Exatamente por essa democratização compesadora da imagem do futebol, seu caráter de luta baixa vem à tona. Quanto mais o torcedor compra gato por lebre, mais a imagem arrojada e bela do passado futebolístico - cuja força vinha da imagem de belos corpos atléticos constituídos como que espontaneamente - reverte-se no seu contrário. Um breve passeio pelas ruas em épocas em que o futebol não é uma histeria geral demonstra que a preferência por adereços de futebol desponta nos "manos" de subúrbio (não os de verdade): nos filhos de donos de microempresas. A pletora das bandeiras recobre preferencialmente hoje essa diversidade de lumpen-classe-média-baixa que não esconde a disposição de ir às vias de fato nem mesmo quando fala. Só neles a camisa veste bem - não no playboy que conhece todos os resultados de jogos desde 1930; não no moleque de rua que ostenta no peito a marca adidas. Neles, os que, recém-emersos do abismo, para não cairem de novo no fundo do poço, praticam a violência vulgar que nos demais toma a forma de assaltos ou de finas ironias. Ora, exatamente por isso, a imagem do futebol como um todo evoca a figura que constitui o maior pesadelo de tal espécime: a dos aposentados e desempregados que lotam as praças de subúrbio com suas velhas caixinhas de dominó - a inadequação da imagem residindo apenas no fato de que uns, cientes da própria situação, já perderam a voz e outros, na esperança de algum olheiro divino ou de ensurdecer o vizinho, ainda gritam.
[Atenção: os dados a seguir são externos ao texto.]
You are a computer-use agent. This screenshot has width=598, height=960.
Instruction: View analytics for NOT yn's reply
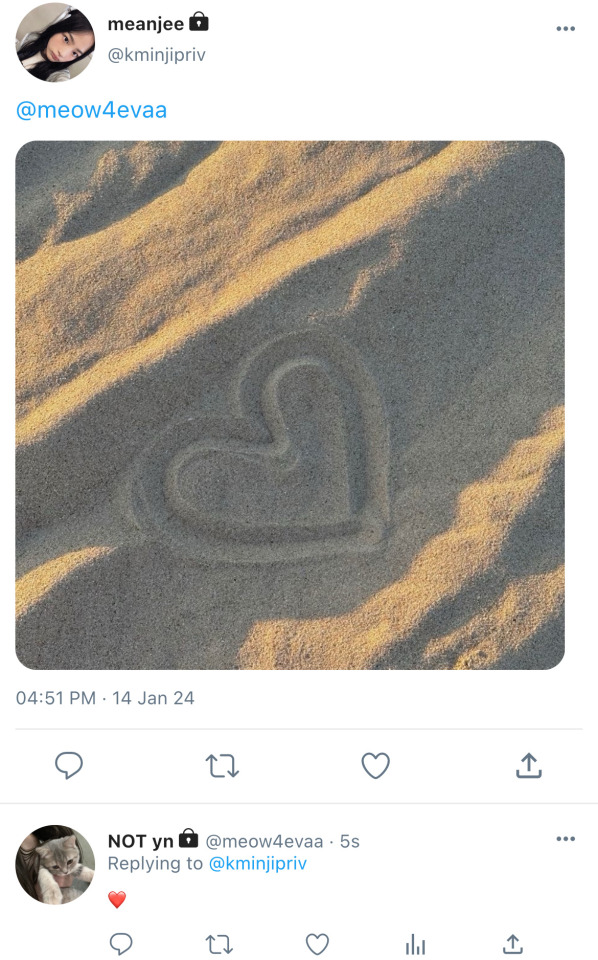(415, 944)
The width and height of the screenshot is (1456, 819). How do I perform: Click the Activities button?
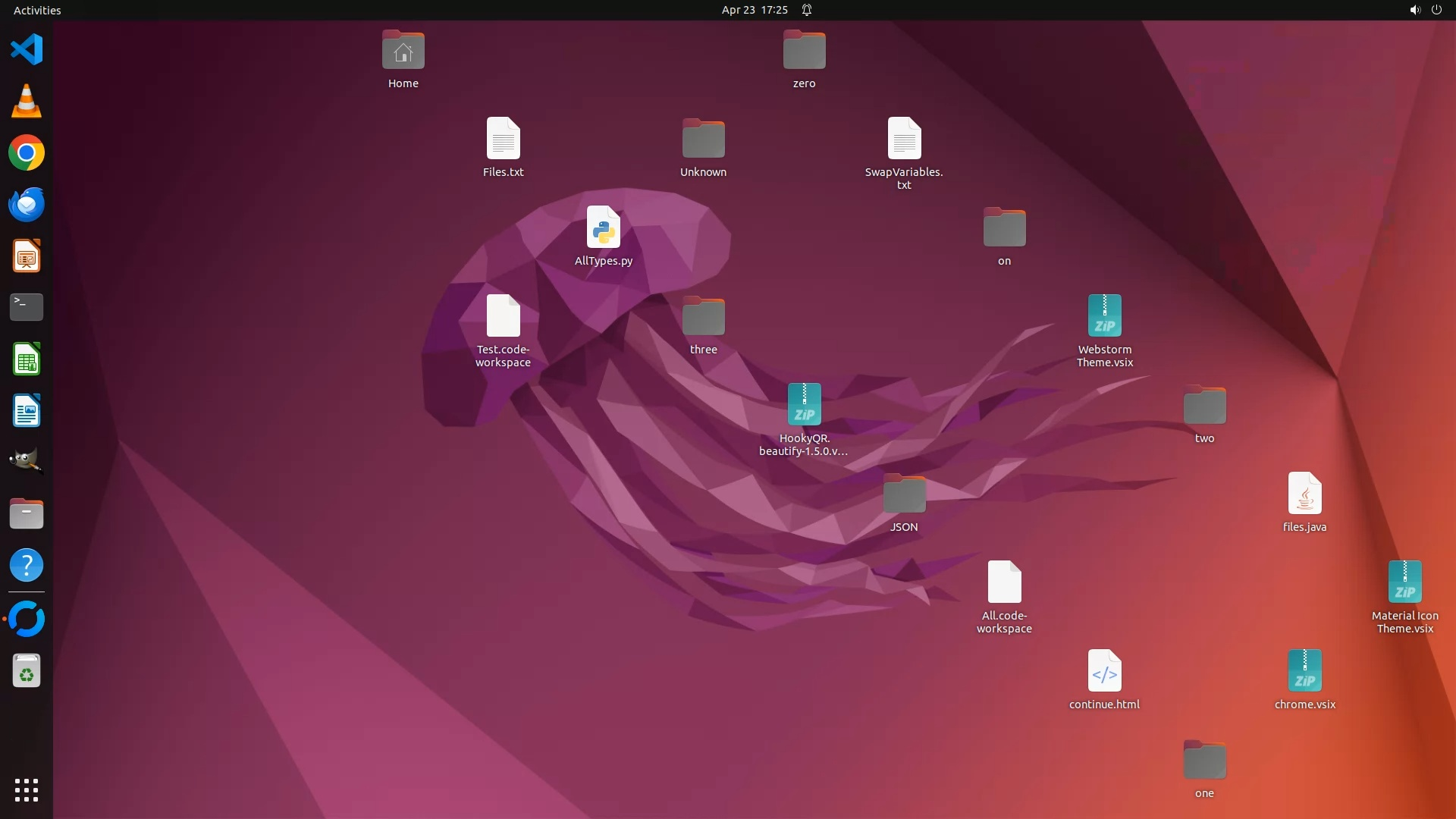click(37, 10)
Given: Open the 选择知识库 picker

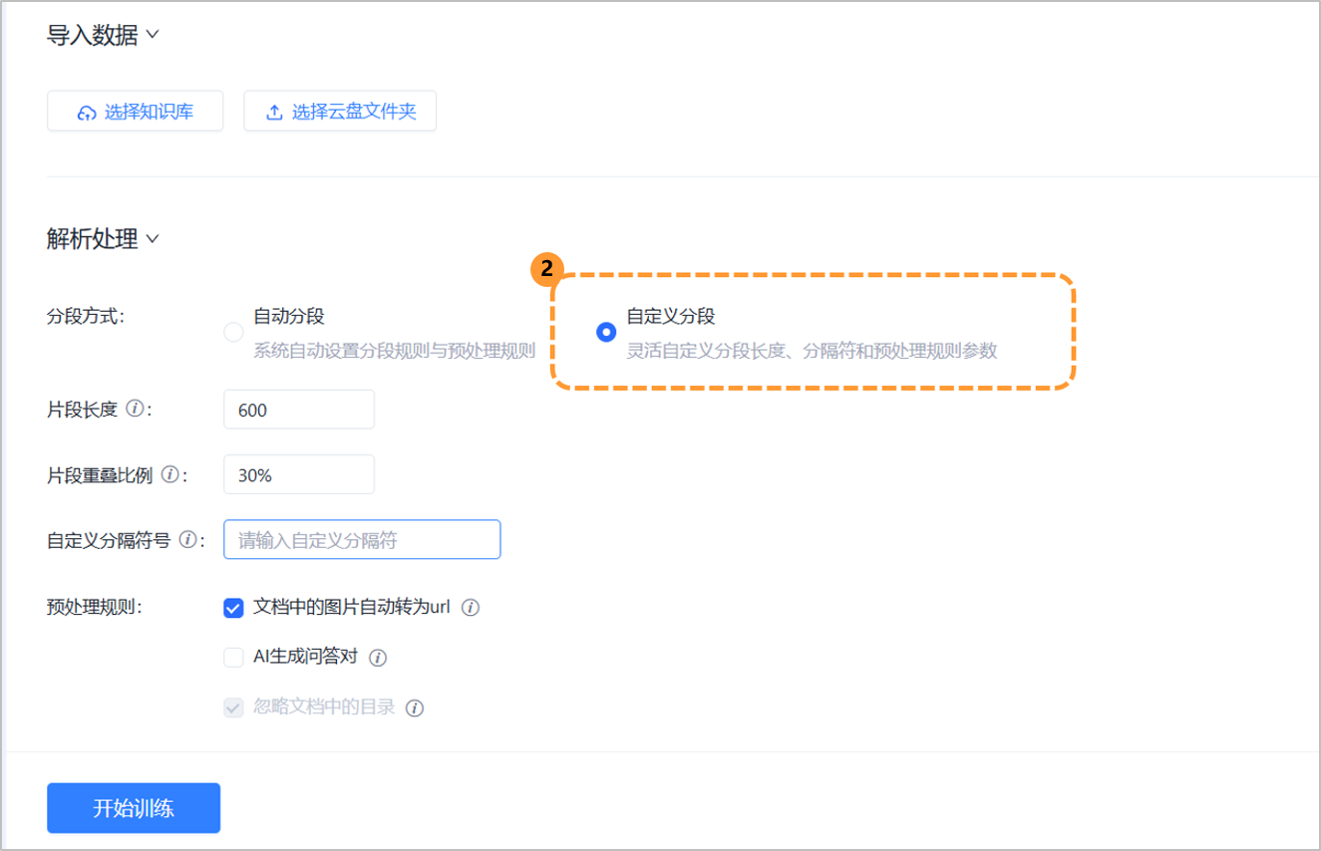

Disso tudo se tira o seguinte: as esperanças que eram remediadas no futebol de várzea antigo de fato sobrevivem na torcida pelo futebol high-performance, mas como um fantasma. E esse, justamente, é que é o seu demoníaco sentido político. Um sentido que só tem na religião sua melhor expressão porque a religião nada mais é do que a protoforma reprimida da política moderna, precisamente a que medrou nos países em que a desigualdade extrema instalava os pobres e as classes médias como marginais da vida pública. Como se sabe, em contexto diverso, a religião era a forma de política que predominava na Europa, antes que a famigerada burguesia, uma vez completamente instalada no poder, inventasse a primeira estratégia de dominação baseada no consenso consciente dos dominados: a democracia.
Pensando nisso, a gente poderia dizer que, encantado com o jogo que já não tem nada de magia e desesperado com o risco de tornar-se um derrotado, é justamente a favor dos dribles que a vida dá na sua consciência de cidadão abandonado e de peça sem valor no mercado de trabalho que o torcedor grita "gol".